Comments 2: In this work, it was noted that a laser with a frequency of 1kHz and a wavelength of 532nm was used, but there seems to be a lack of description of the power, which is the biggest factor affecting the energy density of the laser power. The size of the light spot affects the transfer and distribution of energy. The absorption capacity of different absorption layer materials for laser energy is also significantly different. Did the author fully consider these issues and optimize the parameters in the early experimental design.

Response 2: Thank you for this comment. Laser fluence (power density) was precisely controlled and optimized at 400 mJ/cm², explicitly considering laser spot size (60 µm). Prior to the calculation of the energy fluence the laser power was measured with a laser energy detector (QE8SP-B-MT-D0 - Pyroelectric detector for laser energy measuremens, Gentec-EO) in combination with a laser power monitor (11MAESTRO - Laser Power/Energy Monitor, standa) at 11.3μJ (RMS stability 0.34% for 50 single pulses). These procedures will be thoroughly detailed in the revised manuscript to clarify the rationale behind the chosen parameters.

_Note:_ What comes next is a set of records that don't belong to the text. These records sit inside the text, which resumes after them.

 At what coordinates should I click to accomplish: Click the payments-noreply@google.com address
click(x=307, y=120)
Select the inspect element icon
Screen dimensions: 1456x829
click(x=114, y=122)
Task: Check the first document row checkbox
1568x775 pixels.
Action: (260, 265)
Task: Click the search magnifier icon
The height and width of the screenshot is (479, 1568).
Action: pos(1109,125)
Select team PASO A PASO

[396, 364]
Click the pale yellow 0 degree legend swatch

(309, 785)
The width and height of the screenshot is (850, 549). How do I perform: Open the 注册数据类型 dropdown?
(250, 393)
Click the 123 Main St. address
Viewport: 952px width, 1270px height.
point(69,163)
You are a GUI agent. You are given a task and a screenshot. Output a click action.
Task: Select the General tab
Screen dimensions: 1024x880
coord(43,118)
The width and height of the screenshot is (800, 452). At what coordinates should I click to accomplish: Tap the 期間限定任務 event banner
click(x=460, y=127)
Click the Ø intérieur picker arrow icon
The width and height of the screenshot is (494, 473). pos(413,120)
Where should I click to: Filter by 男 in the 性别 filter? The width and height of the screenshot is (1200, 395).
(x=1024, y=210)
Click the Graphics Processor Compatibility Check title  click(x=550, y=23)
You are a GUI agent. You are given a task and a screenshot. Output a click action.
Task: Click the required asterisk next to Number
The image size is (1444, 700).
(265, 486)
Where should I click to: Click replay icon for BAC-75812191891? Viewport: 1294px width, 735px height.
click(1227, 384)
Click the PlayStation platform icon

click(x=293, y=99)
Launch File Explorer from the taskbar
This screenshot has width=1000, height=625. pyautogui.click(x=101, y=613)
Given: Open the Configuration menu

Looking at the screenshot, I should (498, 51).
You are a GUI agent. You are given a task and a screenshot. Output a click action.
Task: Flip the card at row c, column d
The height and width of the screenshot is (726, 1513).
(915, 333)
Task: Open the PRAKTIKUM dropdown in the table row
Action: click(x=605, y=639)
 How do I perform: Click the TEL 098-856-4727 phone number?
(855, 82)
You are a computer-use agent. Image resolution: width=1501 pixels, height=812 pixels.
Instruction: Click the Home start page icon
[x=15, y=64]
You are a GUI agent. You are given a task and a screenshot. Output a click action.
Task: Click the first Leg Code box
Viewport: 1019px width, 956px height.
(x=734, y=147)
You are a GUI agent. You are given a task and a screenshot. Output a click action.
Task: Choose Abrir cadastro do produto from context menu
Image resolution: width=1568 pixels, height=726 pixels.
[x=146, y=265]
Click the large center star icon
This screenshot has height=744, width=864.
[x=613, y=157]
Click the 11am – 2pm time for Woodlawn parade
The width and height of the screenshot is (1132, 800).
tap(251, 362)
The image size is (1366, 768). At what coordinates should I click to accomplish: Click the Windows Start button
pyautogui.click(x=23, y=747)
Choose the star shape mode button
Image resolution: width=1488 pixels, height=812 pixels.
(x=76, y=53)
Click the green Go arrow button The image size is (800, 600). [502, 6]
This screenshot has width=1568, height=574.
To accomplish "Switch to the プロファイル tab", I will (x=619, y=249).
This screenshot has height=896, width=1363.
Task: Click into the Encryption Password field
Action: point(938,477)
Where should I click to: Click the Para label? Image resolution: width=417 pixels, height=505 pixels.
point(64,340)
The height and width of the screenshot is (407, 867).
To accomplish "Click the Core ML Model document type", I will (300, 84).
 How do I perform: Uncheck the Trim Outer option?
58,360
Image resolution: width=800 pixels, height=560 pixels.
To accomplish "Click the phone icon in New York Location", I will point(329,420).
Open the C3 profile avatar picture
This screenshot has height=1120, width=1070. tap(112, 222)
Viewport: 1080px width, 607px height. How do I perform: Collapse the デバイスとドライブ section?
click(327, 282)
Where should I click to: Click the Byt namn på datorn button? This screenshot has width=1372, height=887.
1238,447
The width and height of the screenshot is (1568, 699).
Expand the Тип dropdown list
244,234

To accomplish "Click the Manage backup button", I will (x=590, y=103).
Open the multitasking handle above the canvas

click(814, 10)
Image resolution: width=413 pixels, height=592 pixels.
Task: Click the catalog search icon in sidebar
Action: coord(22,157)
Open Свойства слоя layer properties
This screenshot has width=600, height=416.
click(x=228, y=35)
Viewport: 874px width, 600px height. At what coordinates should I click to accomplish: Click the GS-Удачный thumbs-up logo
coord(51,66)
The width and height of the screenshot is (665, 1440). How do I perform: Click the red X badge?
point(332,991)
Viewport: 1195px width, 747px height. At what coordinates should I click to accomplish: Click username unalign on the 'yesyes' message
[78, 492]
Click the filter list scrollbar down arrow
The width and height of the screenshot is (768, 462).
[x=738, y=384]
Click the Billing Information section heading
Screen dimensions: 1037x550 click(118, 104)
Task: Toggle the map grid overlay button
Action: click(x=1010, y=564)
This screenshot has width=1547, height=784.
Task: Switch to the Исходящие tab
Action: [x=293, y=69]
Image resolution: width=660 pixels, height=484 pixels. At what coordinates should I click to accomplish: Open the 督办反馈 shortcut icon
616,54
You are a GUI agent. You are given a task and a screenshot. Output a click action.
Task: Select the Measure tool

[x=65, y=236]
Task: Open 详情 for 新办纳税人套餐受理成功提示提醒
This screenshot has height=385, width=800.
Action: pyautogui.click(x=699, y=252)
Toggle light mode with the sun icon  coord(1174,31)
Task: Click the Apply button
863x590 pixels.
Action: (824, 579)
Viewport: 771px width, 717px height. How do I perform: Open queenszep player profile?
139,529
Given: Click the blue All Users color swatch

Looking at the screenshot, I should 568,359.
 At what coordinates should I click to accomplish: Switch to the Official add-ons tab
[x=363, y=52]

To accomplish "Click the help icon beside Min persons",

Comments 3: It is best for the author to carefully review the manuscript again to avoid low-level errors such as "2. Results" and "(Error! Reference source not foundation.)", which may raise doubts about the rigor of this work.

Response 3: Thank you for pointing out these errors. They will be carefully corrected in the revised manuscript, and we will perform additional proofreading to ensure manuscript rigor and clarity, thus avoiding any such errors.

Round 2

Reviewer 1 Report

Comments and Suggestions for Authors

I have no further comments.

Comments on the Quality of English Language

The English could be improved to more clearly express the research.

Author Response

We thank the reviewer for his/her acceptance.